The arguments against Dormer's position are presented non-verbally: first through the dedicated professionalism of Ellie Burr; second, through Dormer's own self-torment and his progressive breakdown, as sleeplessness and guilt swirl together; third, by the sleazy bargain between cop and criminal to preserve Dormer's secret; and, finally, by the fact that it all leads to Dormer's destruction and his one-line plea to Ellie. But is this enough to make the case for good or is it all susceptible to another more subversive explanation?

Obviously, it's Dormer's prior misdeed that leads to his partner's death and to his own; or is it? Causation being the slippery little devil that it is, could it not be argued that without the intervention of Internal Affairs, Hap would not have been about to turn State's evidence and Dormer would have been able to admit his accidental shooting of his partner? There would have been no need to do anything but arrest Walter Finch. The events leading to Dormer's death would themselves never have taken that path and Dormer would be putting more evil-doers away on the streets of Los Angeles. Is the real wrong his law-breaking or is it the fact that we wouldn't turn a blind eye to it? Despite everything, it's for Dormer that we feel emotion, not the off-camera one-dimensional Internal Affairs pursuer.

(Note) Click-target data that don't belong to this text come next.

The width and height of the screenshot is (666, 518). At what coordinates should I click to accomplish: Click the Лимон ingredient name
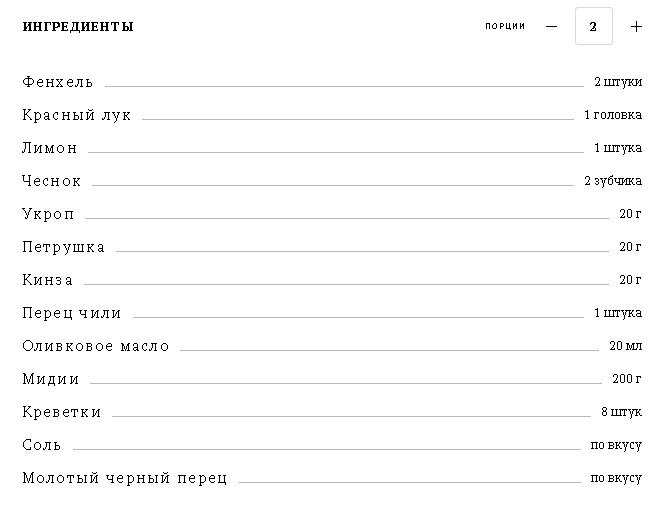[x=50, y=148]

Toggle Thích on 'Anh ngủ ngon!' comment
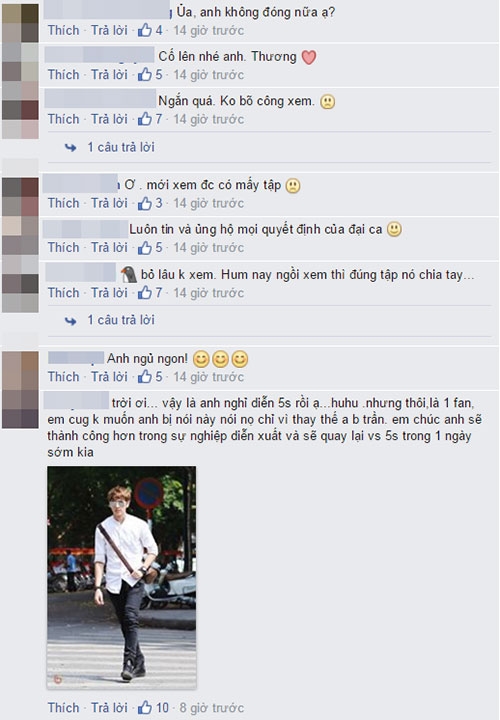[x=63, y=377]
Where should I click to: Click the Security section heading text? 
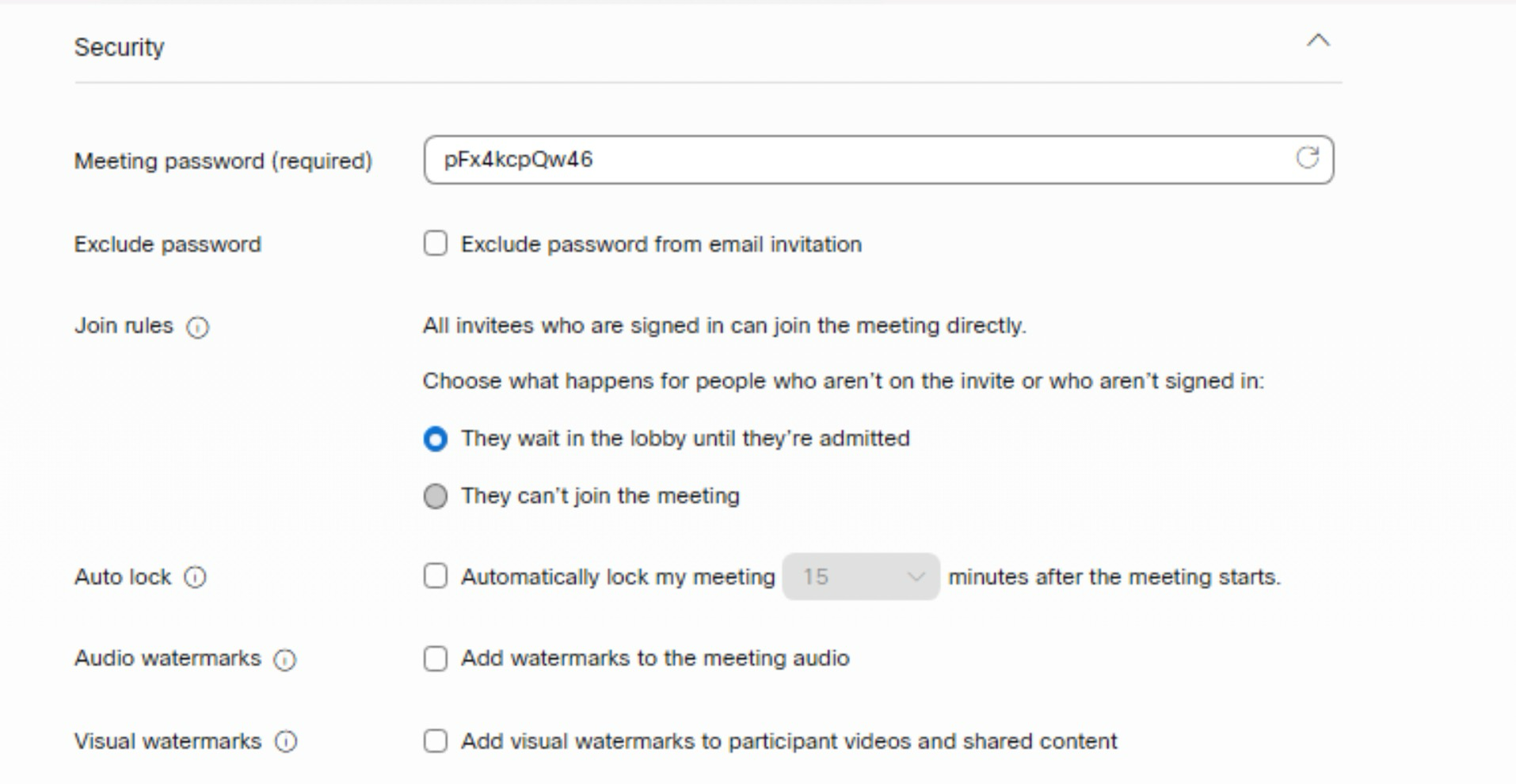pos(119,48)
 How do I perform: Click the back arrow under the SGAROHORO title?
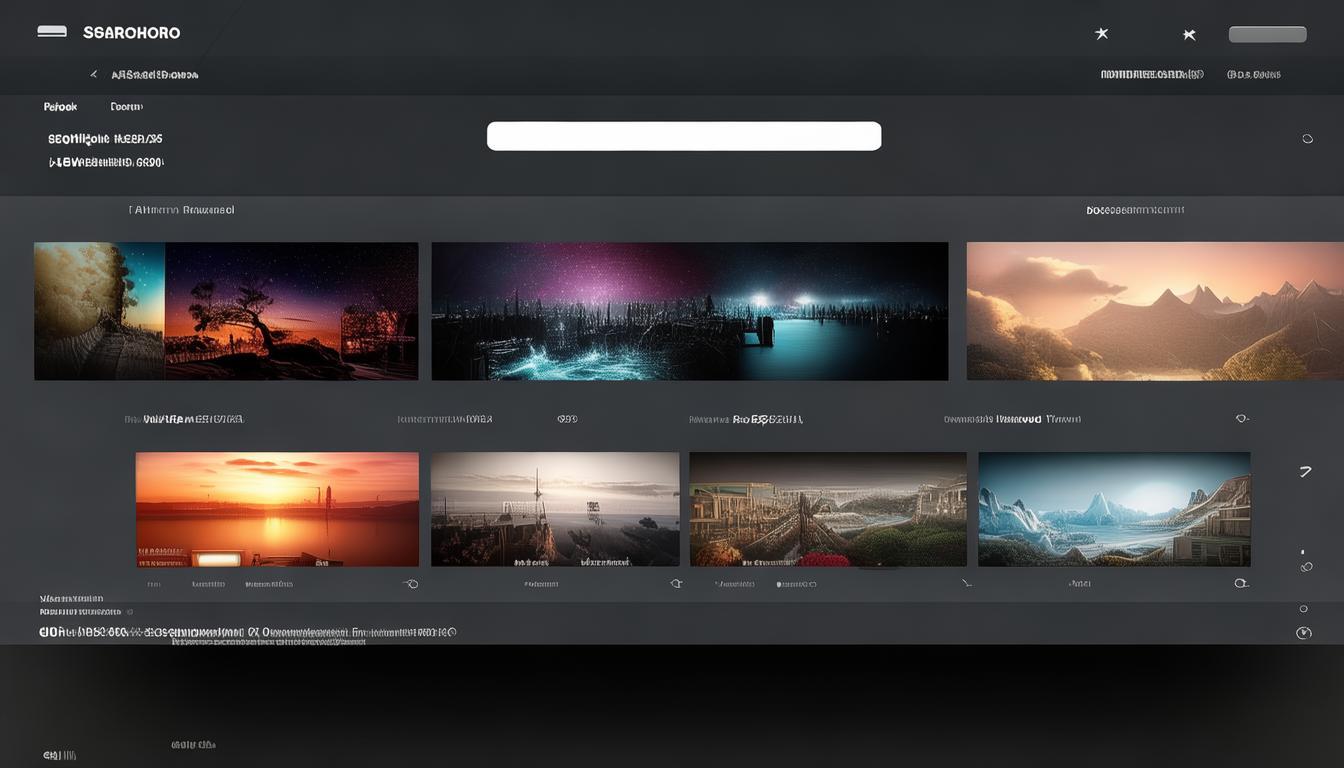tap(94, 74)
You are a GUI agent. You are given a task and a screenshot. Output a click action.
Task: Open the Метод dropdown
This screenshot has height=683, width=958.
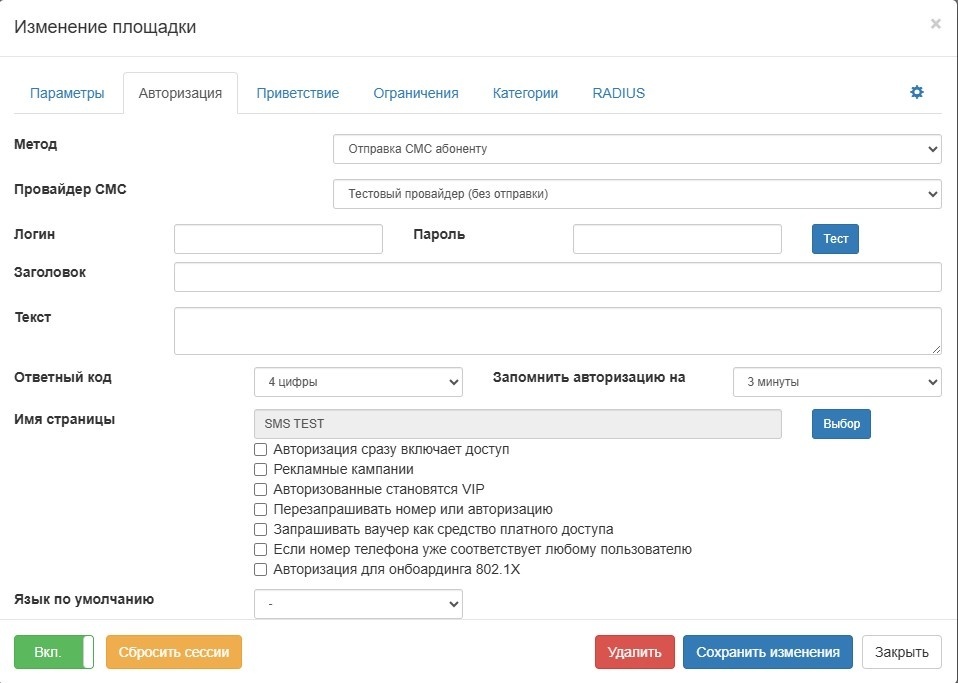(637, 149)
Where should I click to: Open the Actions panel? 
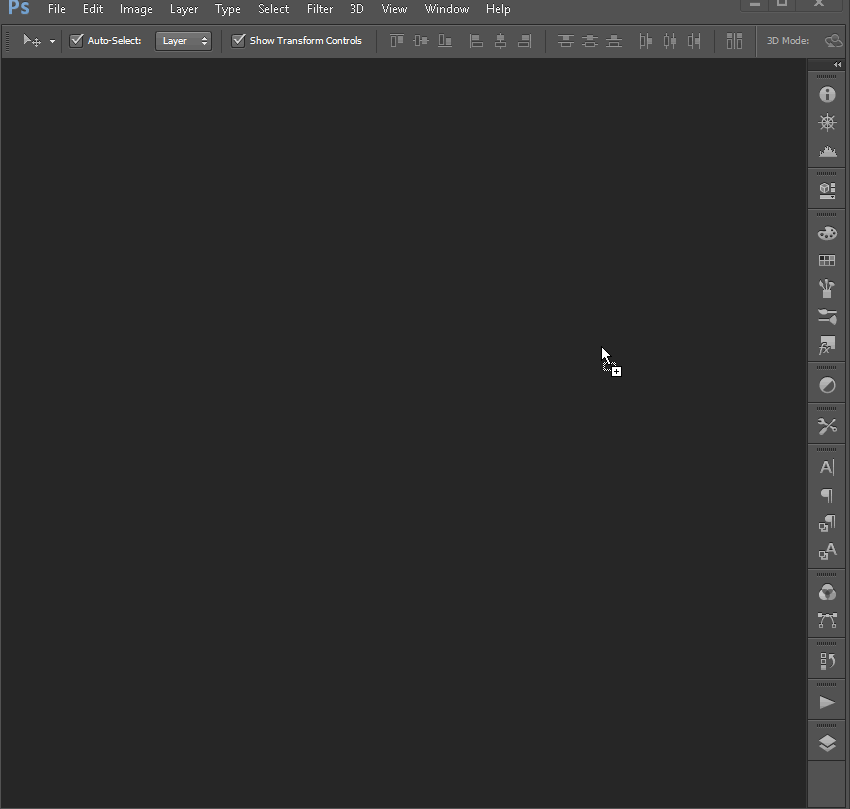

Dormer changes his view only at the moment of his death, cautioning Ellie not to lose her way, not to throw away a shell casing that will bring the true story out. Perhaps she shouldn't toss it because even such a small act would lead her inexorably to her doom just as Dormer has been led to his. Yet, it could be argued that by that point both Finch and Dormer were or shortly would be dead and the only result of Ellie's moral rectitude, aside from possibly saving her soul and integrity, would be to open up exactly the parade of horribles-masses of criminals going free to prey on society-that Dormer has railed against throughout the film. Perhaps it could be argued that Ellie's inner peace isn't worth our safety. At least, an audience might come to that conclusion.

This isn't what the film explicitly presents to us, but the elements of this counter-analysis are there-lurking just out of reach. Is the quiet professionalism of Ellie Burr enough to convince us that the bad guys can be brought to justice without breaking the rules? Is the destruction of Will Dormer enough to convince us that our law enforcers must avoid the lawbreakers' road? Possibly, but Insomnia leaves room for doubt and for much soul-searching late at night when it's impossible to sleep.